Preface: The Oxford English Dictionary (OED) defines a Citizen Scientist a member of the general public who undertakes scientific work in collaboration with or under the direction of professional scientists and/or scientific institutions. The OED currently has no definition for either Data Science (it is also not recognized as a legitimate science by any scientific body in the world) or Data Scientist aka Unicorn.
The notion of Data Science was born from the recent idea that “if you have enough data, you don’t need much (if any) science” to divine the truth and foretell the future” (as opposed to the long established rigors of Statistical or Actuarial Science which most times requires painstaking efforts and substantial time to produce their version of “the truth”). Practitioners’ of this so-called science are the self-proclaimed Data Scientists, purported to be the “sexiest job” one can have today. The Data Scientist is a catchall role, which defies a common definition, but claims that; “We can do anything you want with any data that you have” (akin to “Torturing the Data to obtain some version of the Truth”). Much of the hype of Data Science has been coupled with the virtues of Big Data (and all that entails). Now that we are starting to see Big Data wane and without much of a solid foundation built to date, it has become clear to me (and many others no doubt) that Data Science is on the cusp of being relegated to the “Junk Science” rubbish bin in fairly short order. I for one will not mourn the death of Data Science, or the abatement of hype surrounding it (much less Big Data).

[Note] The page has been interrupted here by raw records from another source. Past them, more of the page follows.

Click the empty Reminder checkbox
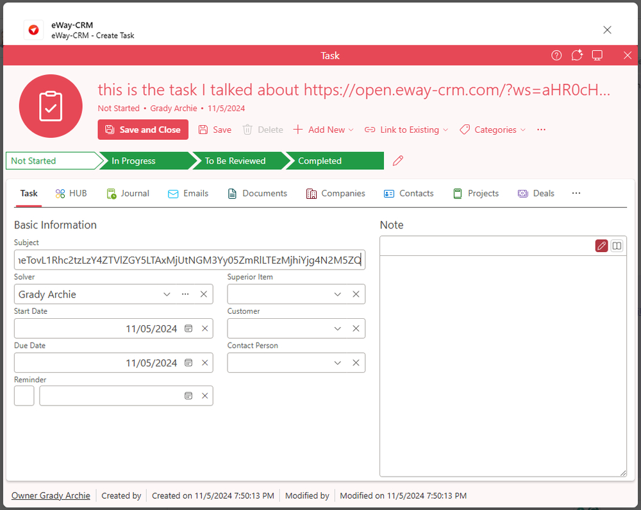Viewport: 641px width, 510px height. point(24,395)
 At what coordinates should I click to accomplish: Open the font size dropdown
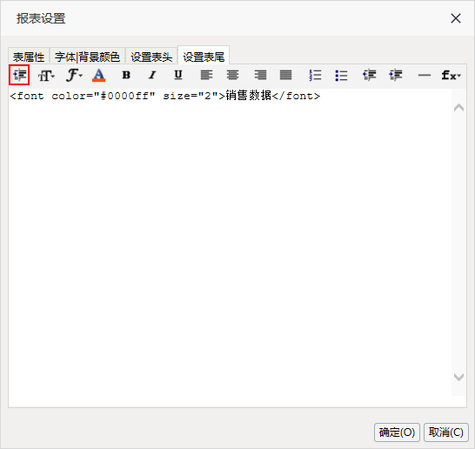point(46,75)
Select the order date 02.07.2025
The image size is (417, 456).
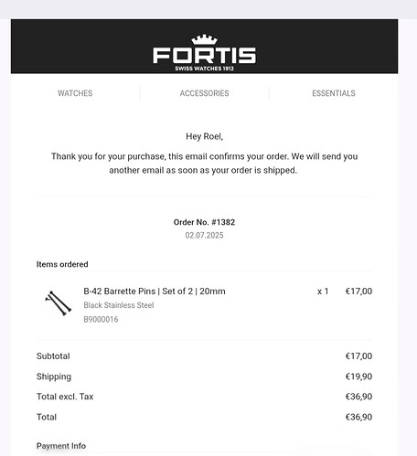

Rather than embracing this untested (and perhaps doomed) form of science and aimlessly searching for Unicorns aka Data Scientists, to pay vast sums to, many Organizations are now embracing the idea of “making everyone Data & Analytics Literate”. This leads me to what my column is really meant to focus on; The Rise of the Citizen Scientist.

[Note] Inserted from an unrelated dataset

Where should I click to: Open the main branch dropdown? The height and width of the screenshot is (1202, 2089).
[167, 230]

The Citizen Scientist is not a new idea whatsoever having seen action in the Space & Earth Sciences world for decades now (NASA SETI) and has really come into its own as we enter “The Age of Open Data”. Given the exponential growth of Open Data initiatives across the world (the UK remains the leader, but has growing competition from all geographies) the need for Citizen Scientists is now paramount. As Governments open up of vast repositories of new data of every type, the opportunity for these same Governments (and Commercial interests) to leverage the passion, skills & collective know-how of Citizen Scientists to help garner deeper insights into the Scientific & Civic challenges of the day is substantial. They then can take this knowledge and the collective energy of the Citizen Scientist community to develop common solution sets and applications to meet the needs of all their Constituencies without expending much in terms of financial resources or suffering substantial development time lags. This can be a windfall of benefits for every level (National to Local) or type of Government (or Industry sector) found around the world.

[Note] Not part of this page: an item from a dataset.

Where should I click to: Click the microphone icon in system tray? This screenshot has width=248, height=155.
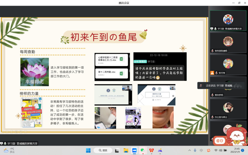point(195,150)
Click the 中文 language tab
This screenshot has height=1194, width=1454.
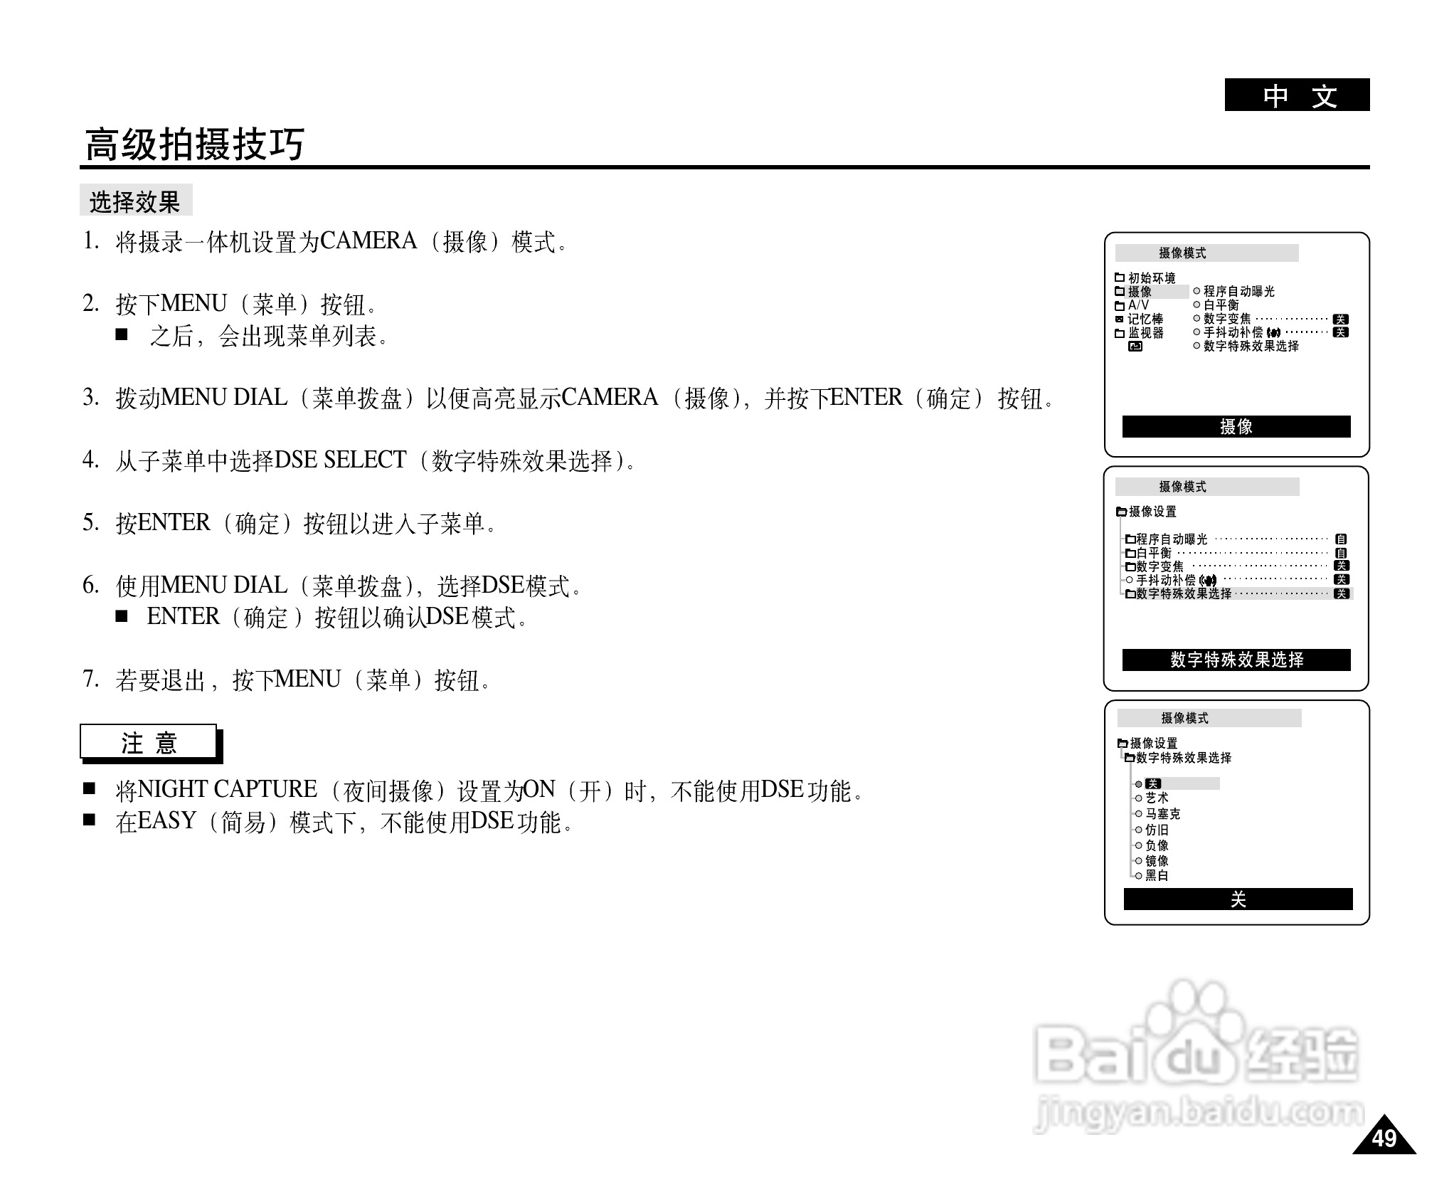1296,95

The use of Citizen Scientists to tackle so-called “Grand Challenge” problems has been a driving force behind many Governments’ commitments to and investments in Open Data to date. There are so many challenges in governing today that it would be foolish to not employ these very capable resources to help tackle them. The benefits manifested from this approach are substantial and well proven. Many are well articulated in the Open Data Success Stories to date. Additionally, one only need to attend a local “hack fest” to see how engaged Citizen Scientists are of all age, gender & race and to feel the sense of community that these events foster as everyone focuses on the challenge(s) at hand and works diligently to surmount them using very creative approaches. To get a flavor as to some of the larger challenges being addressed by Citizen Scientists & Governments you can visit the (US) Citizen Science Alliance site (http://www.citizensciencealliance.org/index.html) or the (UK) (http://www.ukeof.org.uk/our-work/citizen-science).
As Open Data becomes pervasive in use and mature in respect to the breadth & richness of the data sets being curated, the benefits returned to both Government and its Constituents will be manifold. The catalyst to realizing these benefits (and attendant ROI) will be the role of the Citizen Scientist. Citizen Scientists are not going to be Statisticians, Actuaries or so-called Data Scientists, but ordinary people with a passion for science and learning and a desire to contribute to solving the many Grand Challenges facing society at large. I believe that their efforts will do more to turn the tide on societal and environmental challenges than all other undertakings combined.
 Neither Data Science nor Data Scientist merits an entry in the current OED.
 Junk Science is commonly regarded as; “untested or unproven theories presented as scientific fact”. In Actuarial terminology it constitutes “Unsound Results”.